Hanna and colleague Edwin Cook, Jr., M.D., of UIC together lead a major study of OCD genetics involving patients and their families who are willing to donate DNA samples and be interviewed by researchers. The study is still seeking OCD patients and their parents to participate in further research on the genetics of OCD.

While the new findings are exciting because they strengthen the evidence for glutamate's role in OCD vulnerability, the researchers caution that more work needs to be done before their discovery has any impact on OCD treatment.

Four years ago, the U-M and UIC team published a genome scan from young OCD patients and their parents that found signs of OCD-related genetic variations on chromosome 9, in the area of SLC1A1.

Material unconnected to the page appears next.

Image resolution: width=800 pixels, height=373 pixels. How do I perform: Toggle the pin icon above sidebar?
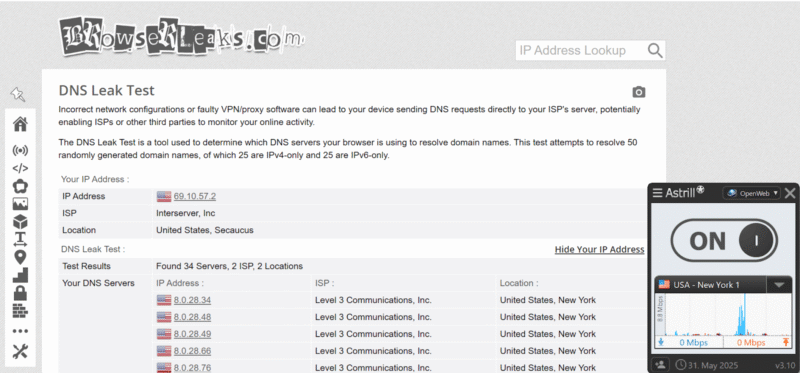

Since that time, they have been zeroing in on the gene and its nearby stretches of DNA, using analyses of single nucleotide polymorphisms that look at specific differences between individuals within the gene. At the same time, the Toronto group has been focusing on that same area in studies involving adults and children with OCD and their close relatives.

The new U-M, UC and UIC paper is based on genetic samples from 71 OCD patients (children and adults) and their parents. It finds a significant association between early-onset OCD and genetic variations at several sites on the SLC1A1 gene. A strong association at two of those sites was only seen in male early-onset OCD patients, which surprised the researchers but may make sense in light of the fact that early-onset OCD is more common in boys than in girls. As many as half of all OCD patients experience their first symptoms in childhood or adolescence.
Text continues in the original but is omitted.